New offer - be the first one to apply!

August 1, 2025

Sr Software Dev Engineer, Edge AI ML Platform (Level 6), Edge AI

Senior • On-site

$151,300 - $261,500/yr

Sunnyvale, CA

DESCRIPTION

Are you passionate about building infrastructure that trains the next generation of large language models for edge devices? Join our Edge AI team at Amazon Devices (Lab126) where you'll architect and implement distributed training systems that scale to hundreds of billions of parameters. Your work will enable novel distillation and compression techniques that transform these massive models into efficient versions that run on constrained edge devices.

Lead the development of our distributed training platform for large language models up to 400B parameters
Design high-performance training systems that produce models optimized for edge deployment
Collaborate with ML scientists to create compression pipelines that maintain model quality while reducing size
Drive innovation in both large-scale training and edge-optimized model deployment

Key job responsibilities
- Architect and implement distributed training systems that efficiently scale across hundreds or thousands of GPUs
- Design and optimize data parallelism, tensor parallelism, and pipeline parallelism strategies for large language models
- Implement memory optimization techniques like activation recomputation, ZeRO, and mixed precision training
- Develop infrastructure that supports novel distillation and compression techniques for edge deployment
- Create evaluation frameworks to measure performance of compressed models on target edge hardware
- Collaborate with ML scientists to optimize training for downstream compression requirements
- Benchmark and profile training configurations to maximize throughput and GPU utilization
- Build pipelines that connect large-scale training to edge model deployment workflows

A day in the life
You'll start your day analyzing performance metrics from overnight training runs, identifying bottlenecks that are limiting throughput on our GPU clusters. After a quick stand-up with the team, you might pair with an ML scientist to implement a new parallelism strategy that reduces memory usage while maintaining computational efficiency.

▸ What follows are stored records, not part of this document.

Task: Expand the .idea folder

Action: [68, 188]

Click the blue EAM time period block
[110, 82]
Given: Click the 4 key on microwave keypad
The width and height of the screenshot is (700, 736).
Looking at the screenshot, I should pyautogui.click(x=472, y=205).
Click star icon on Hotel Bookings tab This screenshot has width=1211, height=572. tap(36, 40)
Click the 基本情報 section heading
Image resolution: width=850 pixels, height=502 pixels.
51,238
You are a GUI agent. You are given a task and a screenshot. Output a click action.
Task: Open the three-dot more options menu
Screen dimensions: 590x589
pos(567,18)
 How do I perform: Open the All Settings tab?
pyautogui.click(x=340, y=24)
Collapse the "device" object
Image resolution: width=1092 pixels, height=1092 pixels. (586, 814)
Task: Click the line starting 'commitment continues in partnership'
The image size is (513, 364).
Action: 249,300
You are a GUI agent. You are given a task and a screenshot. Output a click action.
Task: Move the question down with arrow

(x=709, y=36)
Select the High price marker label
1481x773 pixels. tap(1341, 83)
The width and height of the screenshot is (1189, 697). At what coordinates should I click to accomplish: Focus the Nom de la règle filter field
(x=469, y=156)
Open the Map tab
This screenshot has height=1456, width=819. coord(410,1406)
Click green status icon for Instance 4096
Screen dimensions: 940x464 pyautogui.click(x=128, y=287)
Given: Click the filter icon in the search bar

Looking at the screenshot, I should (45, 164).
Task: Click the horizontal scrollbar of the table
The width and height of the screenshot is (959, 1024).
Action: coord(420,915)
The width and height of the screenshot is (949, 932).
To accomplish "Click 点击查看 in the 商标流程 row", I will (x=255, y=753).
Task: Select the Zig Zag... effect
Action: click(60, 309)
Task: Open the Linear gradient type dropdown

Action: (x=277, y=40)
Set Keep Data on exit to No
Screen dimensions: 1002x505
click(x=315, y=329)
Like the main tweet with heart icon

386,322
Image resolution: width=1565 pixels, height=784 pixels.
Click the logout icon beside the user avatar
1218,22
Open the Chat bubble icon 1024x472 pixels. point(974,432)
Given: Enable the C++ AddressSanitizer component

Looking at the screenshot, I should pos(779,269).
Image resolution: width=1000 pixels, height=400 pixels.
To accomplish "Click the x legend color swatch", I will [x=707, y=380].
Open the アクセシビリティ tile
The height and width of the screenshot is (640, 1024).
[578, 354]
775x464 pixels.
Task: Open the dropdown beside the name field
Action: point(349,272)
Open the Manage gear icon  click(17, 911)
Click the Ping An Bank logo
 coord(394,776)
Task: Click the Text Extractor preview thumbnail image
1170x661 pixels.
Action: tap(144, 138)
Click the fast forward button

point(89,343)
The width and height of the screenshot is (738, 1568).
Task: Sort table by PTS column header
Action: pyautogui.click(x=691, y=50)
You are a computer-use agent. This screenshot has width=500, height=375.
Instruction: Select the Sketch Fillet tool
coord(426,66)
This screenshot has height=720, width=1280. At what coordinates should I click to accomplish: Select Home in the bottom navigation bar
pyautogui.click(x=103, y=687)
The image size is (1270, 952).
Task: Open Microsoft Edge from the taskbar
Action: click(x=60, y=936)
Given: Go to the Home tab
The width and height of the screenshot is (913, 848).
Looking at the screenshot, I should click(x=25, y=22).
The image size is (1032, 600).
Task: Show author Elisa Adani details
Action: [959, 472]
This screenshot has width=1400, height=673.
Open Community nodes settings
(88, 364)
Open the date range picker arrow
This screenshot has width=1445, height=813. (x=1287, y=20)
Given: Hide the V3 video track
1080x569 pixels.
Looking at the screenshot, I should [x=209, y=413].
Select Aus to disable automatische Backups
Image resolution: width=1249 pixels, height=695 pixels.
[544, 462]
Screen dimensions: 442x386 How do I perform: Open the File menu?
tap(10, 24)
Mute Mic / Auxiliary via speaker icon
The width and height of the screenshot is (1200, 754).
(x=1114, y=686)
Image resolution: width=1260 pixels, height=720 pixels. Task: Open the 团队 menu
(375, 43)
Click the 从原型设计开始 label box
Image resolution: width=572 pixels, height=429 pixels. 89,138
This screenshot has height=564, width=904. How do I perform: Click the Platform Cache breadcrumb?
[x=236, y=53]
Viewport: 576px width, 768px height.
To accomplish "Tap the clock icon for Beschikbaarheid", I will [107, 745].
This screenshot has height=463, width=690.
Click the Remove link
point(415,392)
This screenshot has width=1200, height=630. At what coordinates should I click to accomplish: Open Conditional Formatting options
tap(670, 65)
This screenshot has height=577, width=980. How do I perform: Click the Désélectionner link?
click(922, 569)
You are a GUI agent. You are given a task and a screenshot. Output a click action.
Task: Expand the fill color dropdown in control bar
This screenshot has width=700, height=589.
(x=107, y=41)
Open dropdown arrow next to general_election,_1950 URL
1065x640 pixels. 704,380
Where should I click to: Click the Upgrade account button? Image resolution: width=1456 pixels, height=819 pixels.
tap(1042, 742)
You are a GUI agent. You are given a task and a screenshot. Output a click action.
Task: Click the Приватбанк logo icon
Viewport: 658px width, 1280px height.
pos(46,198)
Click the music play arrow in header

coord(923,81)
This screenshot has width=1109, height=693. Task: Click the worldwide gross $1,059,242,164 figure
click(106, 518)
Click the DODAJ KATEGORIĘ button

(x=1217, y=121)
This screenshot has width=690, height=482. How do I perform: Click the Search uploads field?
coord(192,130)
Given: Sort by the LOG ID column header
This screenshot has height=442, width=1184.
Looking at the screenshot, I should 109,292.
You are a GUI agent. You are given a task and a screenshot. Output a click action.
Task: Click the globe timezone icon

In the afternoon, you could collaborate with the model compression team to ensure your training infrastructure produces checkpoints optimized for their distillation pipeline. You might debug a communication issue causing training instability across nodes, then optimize a custom CUDA kernel to improve attention computation speed.

Your work bridges the gap between massive-scale model training and efficient edge deployment, enabling AI capabilities that would otherwise be impossible on resource-constrained devices. By optimizing the training infrastructure, you directly impact how quickly we can iterate on new models and compression techniques, accelerating our path to delivering AI features to millions of Amazon devices.

About the team
The Edge AI team at Lab126 is responsible for developing the next generation of AI capabilities for Amazon devices. We're a diverse group of engineers and scientists working at the intersection of machine learning, distributed systems, and hardware optimization. Our mission is to bring powerful AI capabilities to Amazon devices while maintaining privacy, reducing latency, and optimizing for resource constraints.

We tackle the full AI pipeline - from training massive models at scale to compressing and distilling them for efficient edge deployment. This end-to-end approach allows us to optimize each stage of the process specifically for our target devices, achieving capabilities that would be impossible with off-the-shelf solutions.

Our team culture values deep technical expertise combined with practical problem-solving. We embrace challenges that others might consider impossible, and we're not afraid to question conventional approaches when better solutions exist. We work in a collaborative environment where ideas are valued regardless of title, and we take pride in building systems that scale efficiently from research to production.

BASIC QUALIFICATIONS

- 5+ years of non-internship professional software development experience
- 5+ years of programming with at least one software programming language experience
- 5+ years of leading design or architecture (design patterns, reliability and scaling) of new and existing systems experience
- Experience as a mentor, tech lead or leading an engineering team
- Experience with distributed systems or high-performance computing
- Proficiency in Python and at least one systems programming language (C++, Rust, etc.)
- Experience with machine learning frameworks such as PyTorch or TensorFlow
- Understanding of GPU programming and optimization techniques

PREFERRED QUALIFICATIONS

- 5+ years of full software development life cycle, including coding standards, code reviews, source control management, build processes, testing, and operations experience
- Bachelor's degree in computer science or equivalent
- Experience scaling distributed training for large language models (30B+ parameters)
- Deep knowledge of PyTorch internals and distributed training modules
- Hands-on experience with parallelism strategies (Data, Tensor, Pipeline, ZeRO)
- Experience with model compression techniques (quantization, distillation, pruning)
- Experience optimizing GPU memory usage and communication patterns
- Knowledge of CUDA programming and custom kernel development
- Background in cloud infrastructure (AWS, Kubernetes) for ML workloads
- Experience with mixed precision training and quantization techniques

Amazon is an equal opportunity employer and does not discriminate on the basis of protected veteran status, disability, or other legally protected status.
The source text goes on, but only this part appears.